Crispy Wheats n’ Raisins cereal!
Because one of my goals is to put the Hot Slut of the Day stamp of dishonor on every single cereal that was born in the 80s (or in this case, the late 70s) and is no longer with us anymore, today’s HSOTD is the crispy deliciousness that was supposed to take out Raisin Bran as the forever reigning Emperor of Raisin And Flakes Cereal. General Mills put Crispy Wheats ‘n Raisins cereal on shelves in 1979, because they wanted to give the people a cereal that didn’t turn into a soggy swamp of morning sadness five seconds after leche touched it. General Mills bragged that unlike Raisin Bran, their wheat flakes cereal wouldn’t ever look like something found in a used-up diaper.
The flakes in CWNR cereal were “honey touched,” so they supposedly didn’t get soggy. And I’m pretty sure that the CWNR cereal commercial from 1986 starred Margaux Kramer, the third best Punky Brewster character after Cherie and Brandon.

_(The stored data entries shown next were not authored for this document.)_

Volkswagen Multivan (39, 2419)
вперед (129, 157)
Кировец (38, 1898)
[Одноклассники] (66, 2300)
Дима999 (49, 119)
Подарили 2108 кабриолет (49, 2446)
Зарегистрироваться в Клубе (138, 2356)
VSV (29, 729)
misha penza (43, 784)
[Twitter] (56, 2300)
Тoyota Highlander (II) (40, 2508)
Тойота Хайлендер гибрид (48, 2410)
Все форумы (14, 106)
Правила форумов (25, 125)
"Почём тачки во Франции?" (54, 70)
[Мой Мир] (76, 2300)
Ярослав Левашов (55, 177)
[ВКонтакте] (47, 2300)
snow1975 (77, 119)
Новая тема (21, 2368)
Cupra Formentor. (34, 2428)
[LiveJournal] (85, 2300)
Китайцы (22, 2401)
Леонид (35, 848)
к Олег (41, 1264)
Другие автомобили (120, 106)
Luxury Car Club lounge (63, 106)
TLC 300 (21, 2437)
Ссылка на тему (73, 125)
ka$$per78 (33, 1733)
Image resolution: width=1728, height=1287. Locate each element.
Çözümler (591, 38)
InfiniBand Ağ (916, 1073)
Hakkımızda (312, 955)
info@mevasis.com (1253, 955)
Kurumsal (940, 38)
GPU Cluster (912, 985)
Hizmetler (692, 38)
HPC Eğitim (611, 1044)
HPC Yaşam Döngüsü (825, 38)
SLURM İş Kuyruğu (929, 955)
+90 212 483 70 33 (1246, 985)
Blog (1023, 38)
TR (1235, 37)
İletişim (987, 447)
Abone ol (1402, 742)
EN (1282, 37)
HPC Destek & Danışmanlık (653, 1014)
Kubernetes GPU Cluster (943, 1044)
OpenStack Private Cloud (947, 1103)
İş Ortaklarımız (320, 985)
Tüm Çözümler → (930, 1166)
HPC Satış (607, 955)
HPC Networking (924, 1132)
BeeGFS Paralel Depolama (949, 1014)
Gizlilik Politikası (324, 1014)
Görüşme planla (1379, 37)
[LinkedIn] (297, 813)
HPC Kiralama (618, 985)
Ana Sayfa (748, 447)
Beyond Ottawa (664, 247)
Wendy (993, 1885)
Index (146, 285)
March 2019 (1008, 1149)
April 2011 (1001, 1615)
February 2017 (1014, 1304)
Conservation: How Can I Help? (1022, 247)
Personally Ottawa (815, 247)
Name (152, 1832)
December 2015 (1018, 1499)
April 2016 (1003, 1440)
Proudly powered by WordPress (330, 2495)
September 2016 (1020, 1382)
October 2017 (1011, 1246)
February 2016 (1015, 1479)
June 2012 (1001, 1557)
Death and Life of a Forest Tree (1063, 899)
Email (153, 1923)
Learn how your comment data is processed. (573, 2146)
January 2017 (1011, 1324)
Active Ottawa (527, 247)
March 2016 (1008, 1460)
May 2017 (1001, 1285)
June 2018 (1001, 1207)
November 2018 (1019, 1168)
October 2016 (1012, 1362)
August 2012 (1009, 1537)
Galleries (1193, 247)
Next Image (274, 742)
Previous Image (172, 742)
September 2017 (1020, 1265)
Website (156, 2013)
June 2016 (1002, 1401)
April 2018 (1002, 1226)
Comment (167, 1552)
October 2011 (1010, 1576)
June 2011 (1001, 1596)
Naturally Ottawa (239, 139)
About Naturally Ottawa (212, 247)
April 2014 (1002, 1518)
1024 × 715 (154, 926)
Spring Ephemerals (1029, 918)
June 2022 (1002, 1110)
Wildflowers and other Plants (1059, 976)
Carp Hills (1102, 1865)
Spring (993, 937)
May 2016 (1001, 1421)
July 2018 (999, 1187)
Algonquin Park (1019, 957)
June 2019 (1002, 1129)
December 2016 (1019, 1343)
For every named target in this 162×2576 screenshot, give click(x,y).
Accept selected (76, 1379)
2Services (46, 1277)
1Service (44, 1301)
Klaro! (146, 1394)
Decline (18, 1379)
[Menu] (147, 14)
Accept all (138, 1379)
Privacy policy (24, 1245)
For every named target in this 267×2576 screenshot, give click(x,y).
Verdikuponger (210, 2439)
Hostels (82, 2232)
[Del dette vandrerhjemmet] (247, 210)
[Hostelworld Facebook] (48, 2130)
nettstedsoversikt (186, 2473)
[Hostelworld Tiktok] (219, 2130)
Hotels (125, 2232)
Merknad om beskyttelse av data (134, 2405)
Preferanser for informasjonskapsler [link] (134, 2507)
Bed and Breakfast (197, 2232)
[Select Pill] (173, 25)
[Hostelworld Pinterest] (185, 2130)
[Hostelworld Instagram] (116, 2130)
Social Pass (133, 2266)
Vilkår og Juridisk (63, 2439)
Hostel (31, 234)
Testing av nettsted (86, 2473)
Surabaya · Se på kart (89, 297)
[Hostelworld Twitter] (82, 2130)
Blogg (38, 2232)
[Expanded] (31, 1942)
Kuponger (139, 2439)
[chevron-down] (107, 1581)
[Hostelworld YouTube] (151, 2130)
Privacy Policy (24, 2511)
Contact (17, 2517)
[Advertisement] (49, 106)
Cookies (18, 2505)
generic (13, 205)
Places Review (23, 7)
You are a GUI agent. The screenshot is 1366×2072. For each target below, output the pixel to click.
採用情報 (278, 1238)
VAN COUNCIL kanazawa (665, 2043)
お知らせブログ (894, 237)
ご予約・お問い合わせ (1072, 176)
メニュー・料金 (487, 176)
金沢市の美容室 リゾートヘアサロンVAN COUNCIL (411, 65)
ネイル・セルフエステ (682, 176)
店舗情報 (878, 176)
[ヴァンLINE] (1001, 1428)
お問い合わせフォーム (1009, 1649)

Crispy Wheats ‘n Raisins cereal was sent to the cereal morgue sometime in the early 90s, because people would rather shovel spoonfuls of raisin-filled wheat diarrhea into their mouths than honey touched crispy flakes. Not even the approval of Margaux Fucking Kramer could save it and if that couldn’t save it, nothing will. And on a different note, “Honey Touched,” said in a dramatic whisper like in the commercial, is a good drag name.